Table 1 Women’s and men’s marital intentions (number of couples = 507)

Couples’ education level was a combined variable in which both partners’ highest achieved education level was taken into consideration. The variable was categorized into the following: (1) Both have tertiary education, (2) the woman has less than tertiary education, and the man has tertiary education, (3) the woman has tertiary education, and the man has less than tertiary education, and (1) both partners have less than tertiary education.

Furthermore, as our focus was on the importance of gender and educational level, we made a combined variable to identify the marriage intention of (1) both, (2) only the woman, (3) only the man, or (4) neither, tabulated by (1) both tertiary, (2) man tertiary, (3) woman tertiary, or (4) noth less than tertiary education. The 16 categories are displayed in a model where “both have tertiary education and both want to get married” was the reference category (see Table 7 in the Appendix). The odds ratios for all with “both have tertiary education” are shown in Fig. 2a, while in Fig. 2b–d, the only difference is that the reference category is recalculated, and the idea being to show how intentions varied within the educational group.

To indicate each couple’s life course stage, we combined the question Do you plan to have (more) children in the future? Asked to both partners with information on the age of (any) children. We labeled the new variable couple’s childbearing intentions and categorized it as follows: (1) Both partners plan to have children; (2) Either the man or the woman plans to have children; (3) no partner plans to have children; (4) have children aged 0–3; and (4) have children older than 3. Couples with children and who planned to have more were coded as having children, and we disregarded their plans to have additional children (if any).
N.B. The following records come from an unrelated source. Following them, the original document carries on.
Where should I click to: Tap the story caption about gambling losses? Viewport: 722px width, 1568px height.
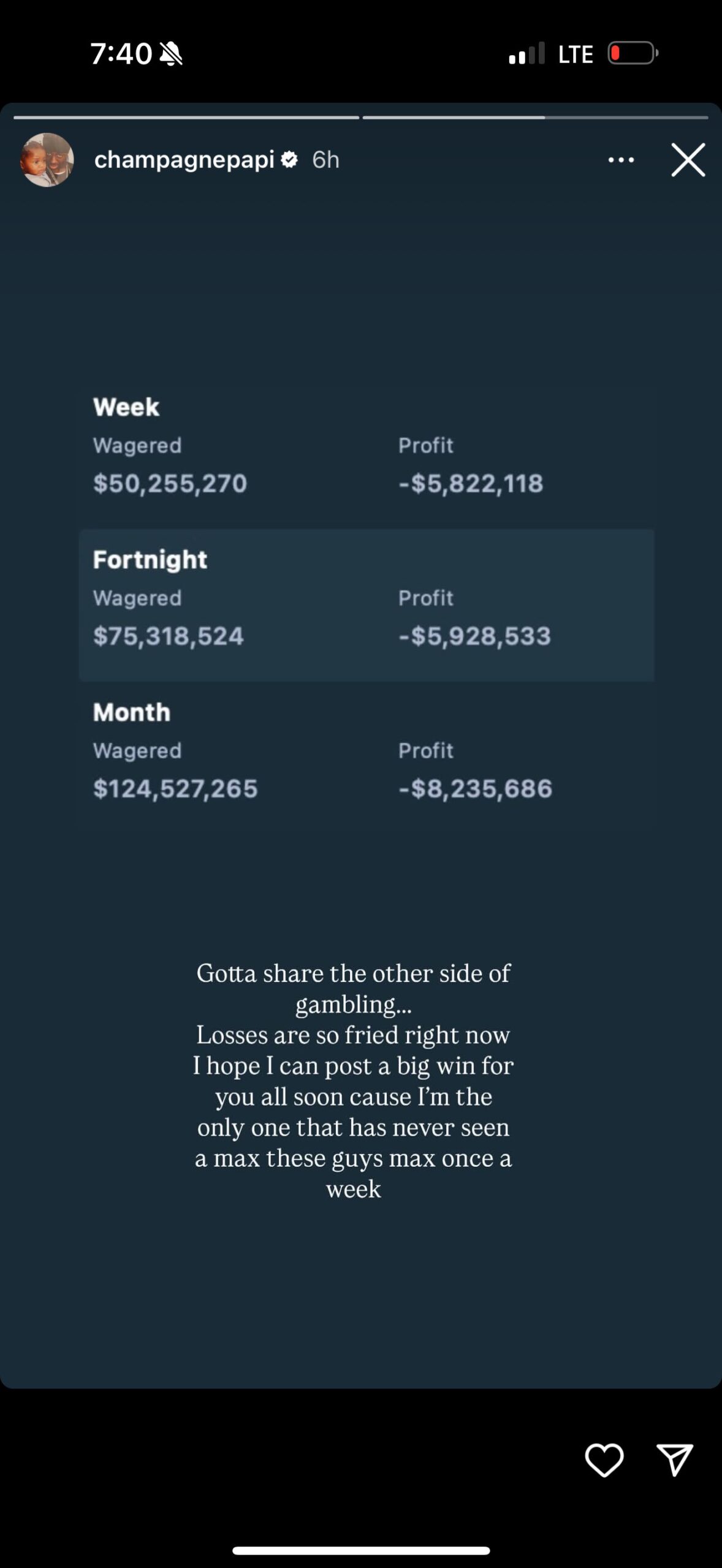(354, 1080)
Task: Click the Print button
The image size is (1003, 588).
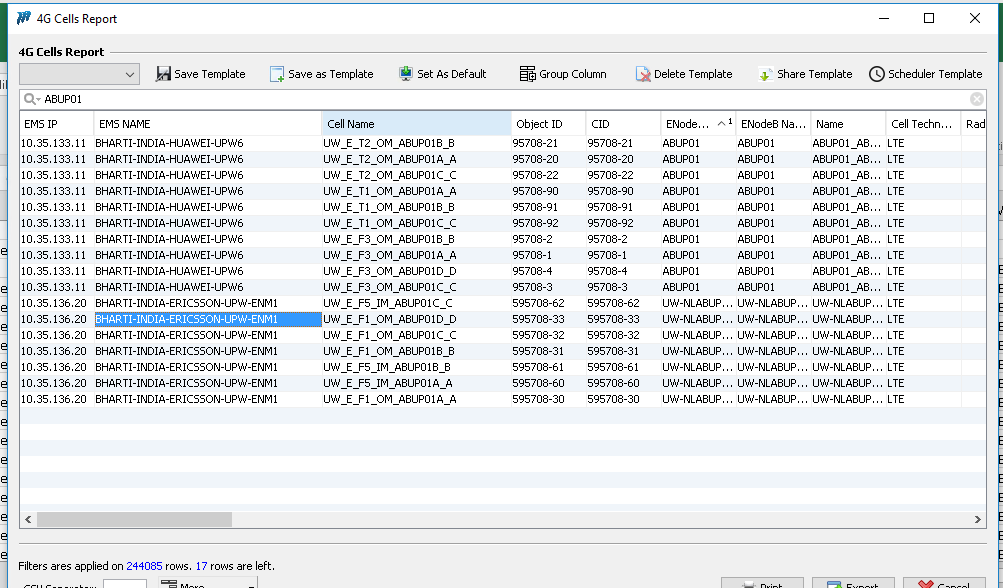Action: [x=762, y=584]
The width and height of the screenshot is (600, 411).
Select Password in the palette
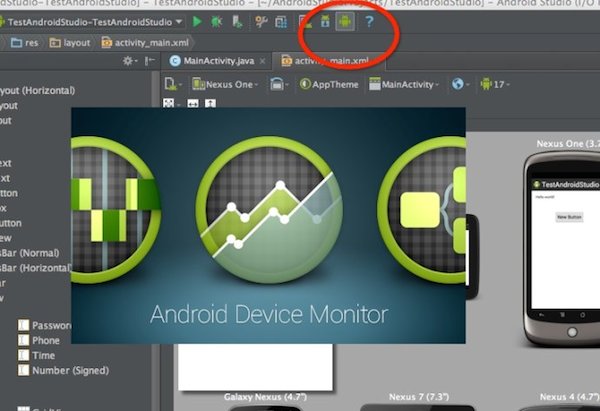click(51, 325)
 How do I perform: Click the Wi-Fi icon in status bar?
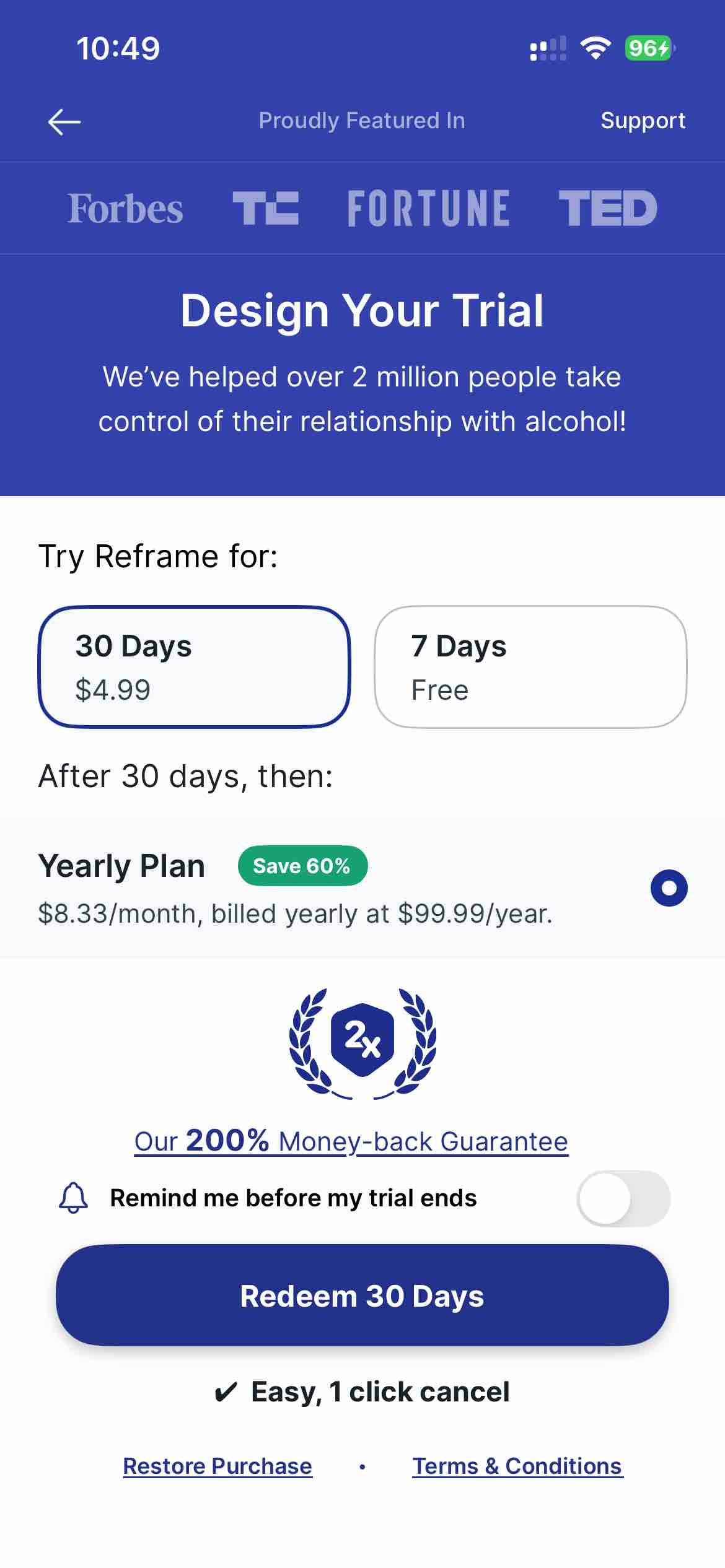(x=596, y=48)
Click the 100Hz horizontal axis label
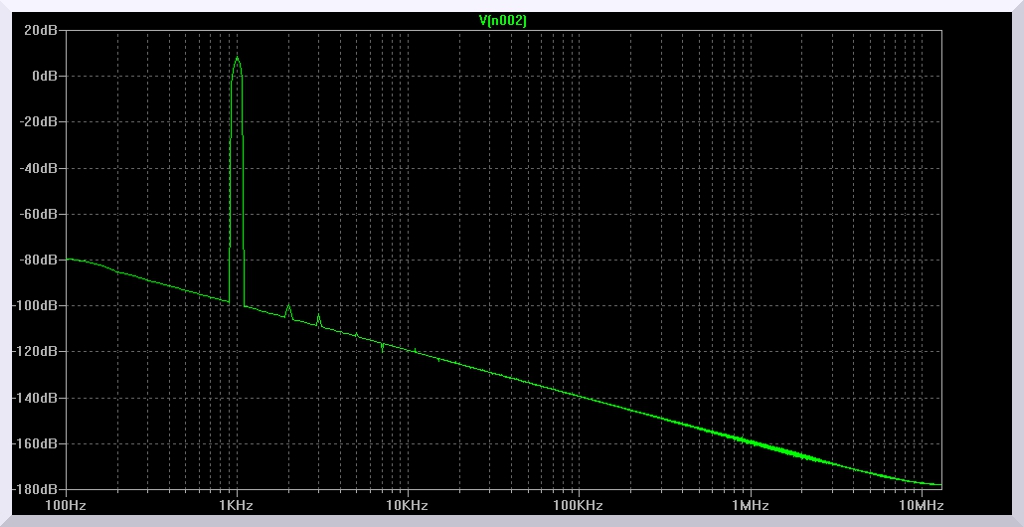 point(66,506)
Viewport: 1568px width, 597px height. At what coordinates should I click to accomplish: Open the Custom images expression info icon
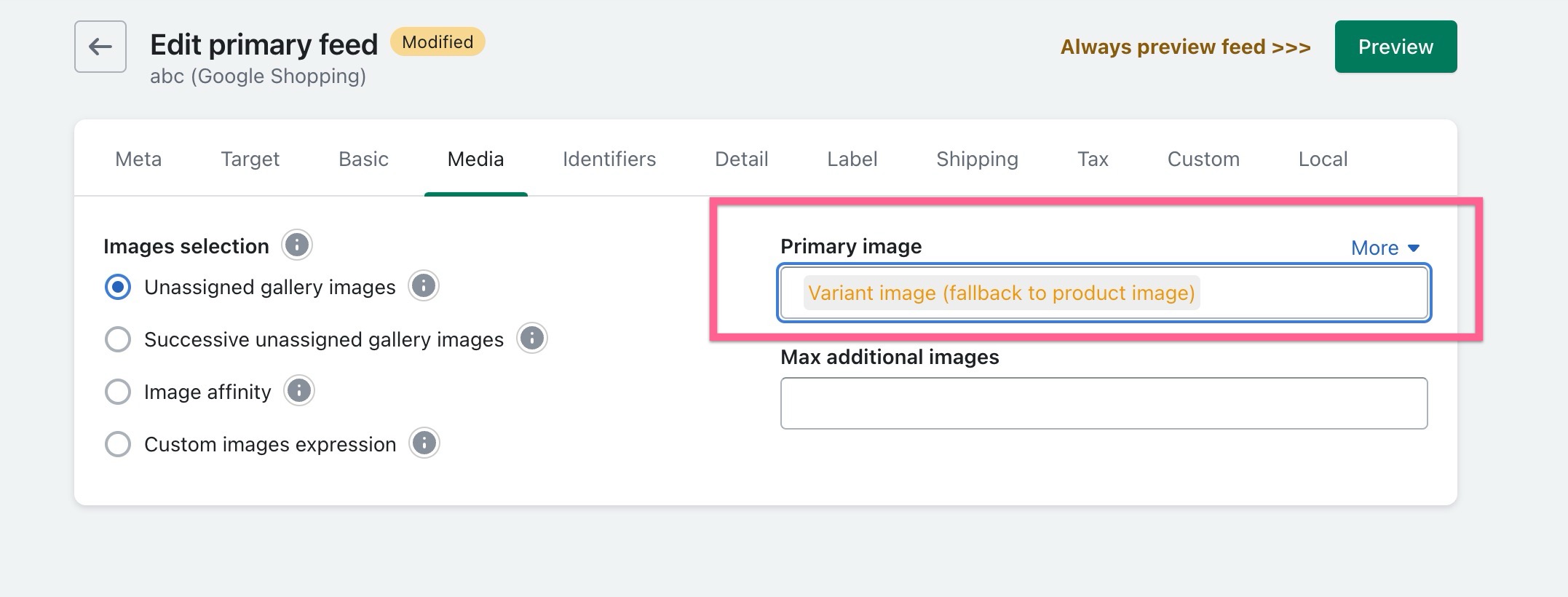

We assumed that cohabiting couples who already had children were in another life phase and that if these couples had not already married, they may have been less likely to do so. Nevertheless, the childbearing intentions of childless couples were compared to couples who already had children, regardless of their intentions of continued childbearing. Furthermore, we tested parental status in other ways. In our main model, we simplified the variable to the couple having children or not in order to avoid overloading it. We also considered the number of children in the household rather than the age of the children, but found no difference from the main conclusion (not shown). In addition, we made use of the fact that we could follow childbearing after the time of the survey for the couples. In a complementary log-log regression, we used childbearing as a time-varying variable, thus considering children after the time of interview, but before potential marriage. In total, 232 main respondents had a child in the follow-up period: 95 had their first child, and 137 had one or several additional children. These results are shown in Table 8 in the Appendix. In essence, the model yielded results leading to the same conclusion regarding marriage intentions, but we also found that having three or more children increased couples’ propensity to marry.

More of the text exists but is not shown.